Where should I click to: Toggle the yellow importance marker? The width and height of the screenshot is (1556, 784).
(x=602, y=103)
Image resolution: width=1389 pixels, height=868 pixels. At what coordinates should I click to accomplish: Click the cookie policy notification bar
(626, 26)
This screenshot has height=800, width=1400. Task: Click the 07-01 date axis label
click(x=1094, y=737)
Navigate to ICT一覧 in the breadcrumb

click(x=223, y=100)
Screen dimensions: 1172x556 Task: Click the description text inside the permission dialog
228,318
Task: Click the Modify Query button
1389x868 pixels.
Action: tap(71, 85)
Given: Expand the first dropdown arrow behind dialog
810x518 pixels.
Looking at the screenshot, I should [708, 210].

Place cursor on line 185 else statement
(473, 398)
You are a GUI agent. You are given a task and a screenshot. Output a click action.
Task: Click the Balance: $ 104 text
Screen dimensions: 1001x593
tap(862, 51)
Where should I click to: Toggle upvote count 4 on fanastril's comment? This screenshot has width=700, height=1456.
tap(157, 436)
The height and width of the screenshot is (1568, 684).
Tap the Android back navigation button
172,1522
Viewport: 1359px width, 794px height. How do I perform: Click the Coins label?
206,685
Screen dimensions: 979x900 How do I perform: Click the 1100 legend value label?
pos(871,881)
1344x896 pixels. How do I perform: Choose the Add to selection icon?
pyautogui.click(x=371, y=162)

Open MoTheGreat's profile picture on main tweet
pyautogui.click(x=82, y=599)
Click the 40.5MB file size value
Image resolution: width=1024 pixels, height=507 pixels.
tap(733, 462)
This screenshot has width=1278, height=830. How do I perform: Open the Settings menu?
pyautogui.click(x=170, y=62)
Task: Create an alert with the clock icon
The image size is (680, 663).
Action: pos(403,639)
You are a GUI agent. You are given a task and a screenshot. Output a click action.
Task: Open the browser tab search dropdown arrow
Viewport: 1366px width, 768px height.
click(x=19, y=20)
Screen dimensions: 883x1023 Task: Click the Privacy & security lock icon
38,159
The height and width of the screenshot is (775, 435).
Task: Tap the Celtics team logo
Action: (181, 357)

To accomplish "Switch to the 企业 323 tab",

## Problem details
What's required is that all of the material be returned exactly.

## Written solution
Where should I click to: Toggle the yellow importance marker? The width and height of the screenshot is (1556, 784).
(x=602, y=103)
Image resolution: width=1389 pixels, height=868 pixels. At what coordinates should I click to accomplish: Click the cookie policy notification bar
(626, 26)
This screenshot has height=800, width=1400. Task: Click the 07-01 date axis label
click(x=1094, y=737)
Navigate to ICT一覧 in the breadcrumb

click(x=223, y=100)
Screen dimensions: 1172x556 Task: Click the description text inside the permission dialog
228,318
Task: Click the Modify Query button
1389x868 pixels.
Action: tap(71, 85)
Given: Expand the first dropdown arrow behind dialog
810x518 pixels.
Looking at the screenshot, I should [708, 210].

Place cursor on line 185 else statement
(473, 398)
You are a GUI agent. You are given a task and a screenshot. Output a click action.
Task: Click the Balance: $ 104 text
Screen dimensions: 1001x593
tap(862, 51)
Where should I click to: Toggle upvote count 4 on fanastril's comment? This screenshot has width=700, height=1456.
tap(157, 436)
The height and width of the screenshot is (1568, 684).
Tap the Android back navigation button
172,1522
Viewport: 1359px width, 794px height. How do I perform: Click the Coins label?
206,685
Screen dimensions: 979x900 How do I perform: Click the 1100 legend value label?
pos(871,881)
1344x896 pixels. How do I perform: Choose the Add to selection icon?
pyautogui.click(x=371, y=162)

Open MoTheGreat's profile picture on main tweet
pyautogui.click(x=82, y=599)
Click the 40.5MB file size value
Image resolution: width=1024 pixels, height=507 pixels.
tap(733, 462)
This screenshot has width=1278, height=830. How do I perform: Open the Settings menu?
pyautogui.click(x=170, y=62)
Task: Create an alert with the clock icon
The image size is (680, 663).
Action: pos(403,639)
You are a GUI agent. You are given a task and a screenshot. Output a click action.
Task: Open the browser tab search dropdown arrow
Viewport: 1366px width, 768px height.
click(x=19, y=20)
Screen dimensions: 883x1023 Task: Click the Privacy & security lock icon
38,159
The height and width of the screenshot is (775, 435).
Task: Tap the Celtics team logo
Action: (181, 357)

To accomplish "Switch to the 企业 323 tab",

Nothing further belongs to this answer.